Probability Review

From time to time, we need to review those definitions and basic concepts from probability field.

probability, data-science, machine-learning

Published

03 January 2023

This post is to go through a review of probability concepts whenever you need it.
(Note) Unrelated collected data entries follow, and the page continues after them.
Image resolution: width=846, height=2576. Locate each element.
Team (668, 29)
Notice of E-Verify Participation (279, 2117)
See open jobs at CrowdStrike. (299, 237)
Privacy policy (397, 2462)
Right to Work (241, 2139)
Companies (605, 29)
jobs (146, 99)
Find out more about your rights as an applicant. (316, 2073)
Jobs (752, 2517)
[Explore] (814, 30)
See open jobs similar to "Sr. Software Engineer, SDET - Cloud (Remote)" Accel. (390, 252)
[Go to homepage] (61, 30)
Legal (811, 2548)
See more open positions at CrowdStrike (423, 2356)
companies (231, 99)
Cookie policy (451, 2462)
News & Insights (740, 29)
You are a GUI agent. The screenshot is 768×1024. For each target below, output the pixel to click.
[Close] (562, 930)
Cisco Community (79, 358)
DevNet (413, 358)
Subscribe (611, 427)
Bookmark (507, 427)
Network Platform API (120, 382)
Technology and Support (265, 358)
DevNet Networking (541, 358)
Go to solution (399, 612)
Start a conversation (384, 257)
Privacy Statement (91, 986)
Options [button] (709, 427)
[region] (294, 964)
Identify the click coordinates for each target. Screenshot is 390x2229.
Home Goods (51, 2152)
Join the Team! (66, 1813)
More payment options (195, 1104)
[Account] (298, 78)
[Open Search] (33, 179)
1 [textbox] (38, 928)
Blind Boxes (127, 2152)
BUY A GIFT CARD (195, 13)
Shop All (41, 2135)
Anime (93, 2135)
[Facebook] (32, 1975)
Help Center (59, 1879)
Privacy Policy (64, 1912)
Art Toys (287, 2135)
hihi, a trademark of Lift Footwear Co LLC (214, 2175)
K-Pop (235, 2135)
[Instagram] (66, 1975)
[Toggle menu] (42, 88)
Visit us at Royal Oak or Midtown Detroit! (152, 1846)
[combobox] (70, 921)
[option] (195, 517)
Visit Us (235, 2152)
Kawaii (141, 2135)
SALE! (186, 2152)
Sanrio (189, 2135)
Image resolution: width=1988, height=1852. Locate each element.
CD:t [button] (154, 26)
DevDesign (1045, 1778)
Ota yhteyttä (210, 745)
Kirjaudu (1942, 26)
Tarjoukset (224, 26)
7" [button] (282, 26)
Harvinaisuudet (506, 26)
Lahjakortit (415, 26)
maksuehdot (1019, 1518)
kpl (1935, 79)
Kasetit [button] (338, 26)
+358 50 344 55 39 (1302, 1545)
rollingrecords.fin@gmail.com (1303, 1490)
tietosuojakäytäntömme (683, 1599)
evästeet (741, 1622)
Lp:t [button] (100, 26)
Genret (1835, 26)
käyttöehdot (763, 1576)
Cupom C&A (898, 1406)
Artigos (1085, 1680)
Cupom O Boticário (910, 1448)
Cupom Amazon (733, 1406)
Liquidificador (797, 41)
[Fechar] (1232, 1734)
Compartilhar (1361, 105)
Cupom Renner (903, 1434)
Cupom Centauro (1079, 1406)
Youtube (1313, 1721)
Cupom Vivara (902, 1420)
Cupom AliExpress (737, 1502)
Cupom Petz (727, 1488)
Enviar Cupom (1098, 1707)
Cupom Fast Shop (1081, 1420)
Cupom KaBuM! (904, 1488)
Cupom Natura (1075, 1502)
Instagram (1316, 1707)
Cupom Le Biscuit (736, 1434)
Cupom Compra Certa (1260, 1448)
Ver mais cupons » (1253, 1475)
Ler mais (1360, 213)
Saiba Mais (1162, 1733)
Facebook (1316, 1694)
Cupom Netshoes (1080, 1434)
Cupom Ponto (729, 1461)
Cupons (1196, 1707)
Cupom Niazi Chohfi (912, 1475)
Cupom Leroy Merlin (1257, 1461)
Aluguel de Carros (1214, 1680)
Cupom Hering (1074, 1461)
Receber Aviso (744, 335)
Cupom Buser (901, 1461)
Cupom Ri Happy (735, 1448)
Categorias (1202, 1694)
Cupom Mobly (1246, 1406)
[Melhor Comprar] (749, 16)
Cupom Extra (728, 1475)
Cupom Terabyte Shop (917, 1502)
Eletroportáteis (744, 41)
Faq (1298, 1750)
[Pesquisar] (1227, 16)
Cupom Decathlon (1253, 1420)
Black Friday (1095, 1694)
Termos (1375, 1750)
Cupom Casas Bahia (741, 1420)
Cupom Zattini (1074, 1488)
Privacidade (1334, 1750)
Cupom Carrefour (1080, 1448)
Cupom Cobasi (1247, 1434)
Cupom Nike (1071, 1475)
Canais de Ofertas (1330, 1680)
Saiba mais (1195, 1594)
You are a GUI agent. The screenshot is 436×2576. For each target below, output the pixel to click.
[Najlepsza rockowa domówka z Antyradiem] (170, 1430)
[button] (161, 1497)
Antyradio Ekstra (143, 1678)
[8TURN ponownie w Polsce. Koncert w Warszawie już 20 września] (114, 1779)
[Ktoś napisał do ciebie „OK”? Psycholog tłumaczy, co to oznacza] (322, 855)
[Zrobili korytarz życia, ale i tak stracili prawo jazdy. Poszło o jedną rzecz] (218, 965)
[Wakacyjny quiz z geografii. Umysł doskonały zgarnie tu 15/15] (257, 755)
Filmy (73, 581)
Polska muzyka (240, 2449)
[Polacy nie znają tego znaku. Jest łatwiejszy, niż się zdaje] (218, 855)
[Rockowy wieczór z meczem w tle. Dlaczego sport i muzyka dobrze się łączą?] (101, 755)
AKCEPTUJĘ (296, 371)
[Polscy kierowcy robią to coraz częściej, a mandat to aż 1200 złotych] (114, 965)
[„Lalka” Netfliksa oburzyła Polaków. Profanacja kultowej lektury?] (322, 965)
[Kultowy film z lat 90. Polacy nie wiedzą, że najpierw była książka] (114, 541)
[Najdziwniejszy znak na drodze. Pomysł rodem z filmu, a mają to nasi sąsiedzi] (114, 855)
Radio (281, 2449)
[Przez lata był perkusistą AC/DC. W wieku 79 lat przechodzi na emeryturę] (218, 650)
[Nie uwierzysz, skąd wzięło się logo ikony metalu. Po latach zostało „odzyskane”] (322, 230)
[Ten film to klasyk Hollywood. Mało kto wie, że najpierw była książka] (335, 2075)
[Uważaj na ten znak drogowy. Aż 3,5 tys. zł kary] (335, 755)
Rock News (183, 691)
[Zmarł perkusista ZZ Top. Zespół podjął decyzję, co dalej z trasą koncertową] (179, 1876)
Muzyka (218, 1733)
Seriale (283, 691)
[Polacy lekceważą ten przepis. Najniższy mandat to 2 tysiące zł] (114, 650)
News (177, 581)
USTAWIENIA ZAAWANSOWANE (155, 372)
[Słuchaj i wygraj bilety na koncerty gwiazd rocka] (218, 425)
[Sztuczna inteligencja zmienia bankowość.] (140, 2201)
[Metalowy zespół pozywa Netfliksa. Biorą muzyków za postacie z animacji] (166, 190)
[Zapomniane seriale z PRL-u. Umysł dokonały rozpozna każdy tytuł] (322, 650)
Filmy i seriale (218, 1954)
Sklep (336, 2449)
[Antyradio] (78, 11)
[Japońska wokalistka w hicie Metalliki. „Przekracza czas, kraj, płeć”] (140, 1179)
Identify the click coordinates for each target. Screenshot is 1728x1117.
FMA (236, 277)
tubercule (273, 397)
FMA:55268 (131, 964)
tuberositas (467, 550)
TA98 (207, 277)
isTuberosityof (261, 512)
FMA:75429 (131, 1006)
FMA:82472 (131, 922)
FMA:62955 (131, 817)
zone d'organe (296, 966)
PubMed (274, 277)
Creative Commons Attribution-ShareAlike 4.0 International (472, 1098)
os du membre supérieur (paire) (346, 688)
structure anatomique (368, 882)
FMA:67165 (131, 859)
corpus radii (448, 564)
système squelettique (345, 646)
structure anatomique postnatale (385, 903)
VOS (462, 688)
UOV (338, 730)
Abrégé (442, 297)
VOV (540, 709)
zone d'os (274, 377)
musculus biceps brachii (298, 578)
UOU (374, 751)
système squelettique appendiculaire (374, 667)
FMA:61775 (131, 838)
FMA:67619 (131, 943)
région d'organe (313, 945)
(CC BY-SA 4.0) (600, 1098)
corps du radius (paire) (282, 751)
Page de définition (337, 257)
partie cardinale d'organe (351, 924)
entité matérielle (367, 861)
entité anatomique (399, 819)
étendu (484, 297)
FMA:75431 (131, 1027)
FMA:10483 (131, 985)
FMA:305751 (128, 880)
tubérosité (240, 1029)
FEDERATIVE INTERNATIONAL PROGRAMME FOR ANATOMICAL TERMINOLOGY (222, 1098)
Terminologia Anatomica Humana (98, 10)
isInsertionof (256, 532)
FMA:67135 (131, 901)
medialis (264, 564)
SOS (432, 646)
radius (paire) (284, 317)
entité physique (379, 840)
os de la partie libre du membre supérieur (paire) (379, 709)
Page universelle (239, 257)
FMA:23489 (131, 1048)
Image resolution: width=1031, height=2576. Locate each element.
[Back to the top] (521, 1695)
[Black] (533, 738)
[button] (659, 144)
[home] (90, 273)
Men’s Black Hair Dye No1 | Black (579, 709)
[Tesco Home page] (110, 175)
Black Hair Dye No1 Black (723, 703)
To treat probability rigorously, we define a sample space $S$ whose elements are the possible outcomes of some process or experiment. For example, the sample space might be the outcomes of the roll of a die, or flips of a coin. To each element $x$ of the sample space, we assign a probability, which will be a non-negative number between 0 and 1, which we will denote by $\mathbb{P}(x)$ . We require that

$\sum_{x \in S} \mathbb{P}(x) = 1$

Let $A$ be an event with non-zero probability. We define the probability of an event $B$ conditioned on event A, denoted by $\mathbb{P}(B | A)$ , to be

$\mathbb{P}(B | A) = \frac{\mathbb{P}(A \cap B)}{\mathbb{P}(A)}$

If we have two events $A$ and $B$ , we say that they are independent if the probability that both happen is the product of the probability that the first happens and the probability that the second happens, that is, if

$\mathbb{P}(A \cap B) = \mathbb{P}(A) \cdot \mathbb{P}(B)$

Bayes’s rule. For any two events $A$ and $B$ , one has

$\mathbb{P}(B | A) = \frac{\mathbb{P}(A \cap B)}{\mathbb{P}(A)} = \frac{\mathbb{P}(A| B) \mathbb{P}(B)}{\mathbb{P}(A)}$

Suppose we have a false positive rate:

$\mathbb{P}(\text{positive test} | \text{no disease}) = \frac{1}{30}$

and some false negative rate is

$\mathbb{P}(\text{negative test} | \text{ disease}) = \frac{1}{10}$

The incidence of the desease is $1/1000$

$\mathbb{P}(B) = 0.001$

Let’s define:

$A$ : testing positive
$B$ : having the disease

Then we can have

$\begin{aligned} \mathbb{P}(B | A) = \frac{\mathbb{P}( A \cap B)}{\mathbb{P}(A)} & = \frac{\mathbb{P}(A | B) \mathbb{P}(B) }{\mathbb{P}(A)} \\ & = \frac{\mathbb{P}(A | B) \mathbb{P}(B) }{\mathbb{P}(A|B)\mathbb{P}(B) + \mathbb{P}(A | \neg B )\mathbb{P}(\neg B)} \\ & \approx 0.0265 \end{aligned}$

Inclusion–exclusion principle. In combinatorics, a branch of mathematics, the inclusion–exclusion principle is a counting technique which generalizes the familiar method of obtaining the number of elements in the union of two finite sets; symbolically expressed as

$|A \cup B| = |A| + |B| - |A \cap B |$

The inclusion-exclusion principle, being a generalization of the two-set case, is perhaps more clearly seen in the case of three sets, which for the sets A, B and C is given by

$\begin{aligned} |A\cup B\cup C|=|A|+|B|+|C|- & |A\cap B|- |A\cap C| \\ & -|B\cap C|+|A\cap B\cap C| \end{aligned}$

$A demo figure$

Figure 1. Illustration of inclusion-exclusion principle.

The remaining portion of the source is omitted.